Director: Albert Maysles, David Maysles, Charlotte Zwerin
Starring: The Rolling Stones
I think that the Maysles brothers got really lucky when they made this film. They set out to make a documentary about the Rolling Stones’ 1969 US tour. Instead, they managed to film a significant real-life moment that has since been deemed a cultural turning point.
In an attempt to duplicate the magic of Woodstock, the Stones wanted to put on a free concert in San Francisco. We follow the Stones as they perform at Madison Square Garden, as they lay down some tracks in the studio, and watch as concert organizers scramble at the last minute to set up the free concert. On the day of the concert, the crowd is large, drunk, and stoned. Through the opening acts, the crowd becomes increasingly disorderly, and the Hell’s Angels respond with brutality. The film closes with footage of the infamous stabbing of a gun-toting concertgoer by a Hell’s Angel.
My favorite bit of the film is easily Charlie Watts’ opening “monologue,” for lack of a better word. We know what has happened. Everyone knew what happened at Altamont. At the very beginning of the movie, Mick Jagger and Charlie Watts listen to radio clips of reaction to the Altamont stabbing. Charlie, looking incredibly sad and contemplative, talks about what a great job the Hells Angels did in managing crowd control prior to the concert. This, after listening to a Hell’s Angel blasting the Stones on the radio. I see in Charlie’s reaction the realization that nothing was going right that night, and that with a pumped up crowd, a man with a gun, and the very nature of the Hell’s Angels themselves, blame cannot be levied on only one person or entity. If anything, it’s a realization that trying to put on a last-minute free concert in the name of a lot of free publicity and goodwill for the Rolling Stones, was not a good idea.
Because really, why did the Stones want to do this concert? They didn’t perform at Woodstock, and realized what they missed. So they go off saying that they’re going to do a free concert in San Francisco, and everyone thinks, “Hey man, groovy, good for them, they just want to play their music!” Bullshit. Although they wouldn’t benefit financially from such a scheme, they certainly benefit from public goodwill by such a gesture. It’s very telling, watching managers, lawyers, and volunteers scramble around them in order to make their gesture happen. As a radio DJ says, “It’s one of the most difficult things in the world to put on a free concert.” I don’t think they had any idea just how horrible it would turn out, but I also don’t buy for a second that it was a wholly altruistic gesture to begin with.

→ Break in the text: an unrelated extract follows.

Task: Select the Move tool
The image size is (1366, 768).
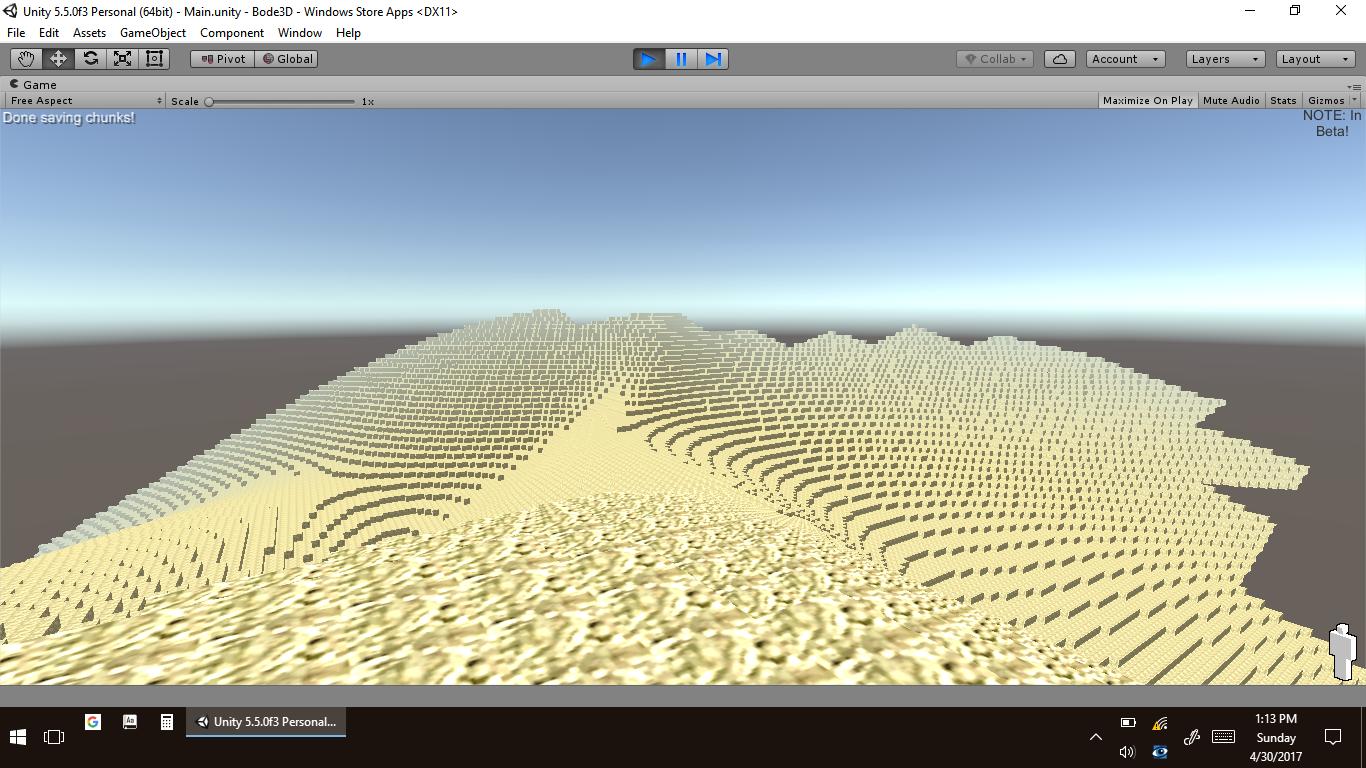Action: pyautogui.click(x=58, y=59)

To that end, it’s interesting watching this film from the standpoint of comparing music culture in the sixties to the current pop music culture. Thos who grew up in the sixties immediately argue that music then was “just about the music,” and today, it’s all about the commercialization. While I wouldn’t argue against the latter, I also don’t buy that the former is true. I think it was MORE about the music in the sixties and seventies, but it was also a business. What I like about Gimme Shelter is the portrayal of music as a business – yes, even music in the sixties. It was not “all about the music.” It was distinctly about image and marketing as well. Mick Jagger, when he’s in front of media, is a very different creature than he is when he’s in the studio. He’s “performing” for the media, giving them the image they want, the image that sells The Rolling Stones to the public. As the film cuts back to Mick watching footage from a press conference, he watches himself respond to a reporter’s question, then says to the documentary filmmaker, “That’s rubbish.” He is editing and honing that public persona. I call bullshit on being “all about the music.” I would rephrase it as “more about the music than it is today.”
It’s frightening watching the violence unfold at Altamont. In the opening acts, crowd control quickly becomes an issue. I don’t mean to condone how the Hell’s Angels responded, but really, when crazy naked stoned people start charging at you, what on earth are you supposed to do? Then consider that the Hell’s Angels are not exactly the most coolly rational group of people on the planet, and naturally, the situation quickly grew out of control. By the time the Stones ultimately take the stage, they can’t even get through their first number before there’s an incident, and Jagger has to try to calm down both the crowd and the Hell’s Angels. It really does seem that violence was the only possible conclusion to the film.
I enjoyed the overall structure of the film; it did not feel like a rote rock documentary. For the first half, prior to the Altamont concert, we cut back and forth between “behind the scenes” footage of either the planning of Altamont or the Stones traveling on tour, and songs from the performance at Madison Square Garden. Stones in real life, Stones on stage; Stones in real life, Stones on stage. It’s basic, but it works. The Maysles brothers also wisely incorporate footage from Madison Square Garden of a few concertgoers rushing the stage, then being hauled off by security. They cut the film like a fiction film, including this as “foreshadowing” of the events at Altamont.
Again, though, I go back to my original statement: the Maysles brothers got lucky. Had there not been that violence at Altamont, this would have been a much less interesting film. Even with the buildup to the stabbing, I was so bored at certain points that I had problems trying to keep myself focused on the film and not on checking my email or pulling up a game of Solitaire. Maybe that’s partly because I am not a rock n’ roll gal. Of course there are rock songs I like; none of them are by the Rolling Stones. I would never voluntarily choose to watch them perform. I do not understand the appeal of Mick Jagger, not in the slightest. Had it not been for the violence, Gimme Shelter would only be a slightly less stereotypical rock documentary. Big whoop. Instead, though, the Maysles brothers got an event around which they could focus the “narrative.”
Overall, the main point of Gimme Shelter is clearly that the idyllic flower-power culture of love, drugs, peace, and music that was built up in the late sixties couldn’t last. It was nice experimenting with it, but that started to come to an end with increasing cultural tensions, like those between the Hell’s Angels and the concertgoers.
Oh, and really, I don’t need any crotch shots of Keith Richards. That was more than a little gratuitous.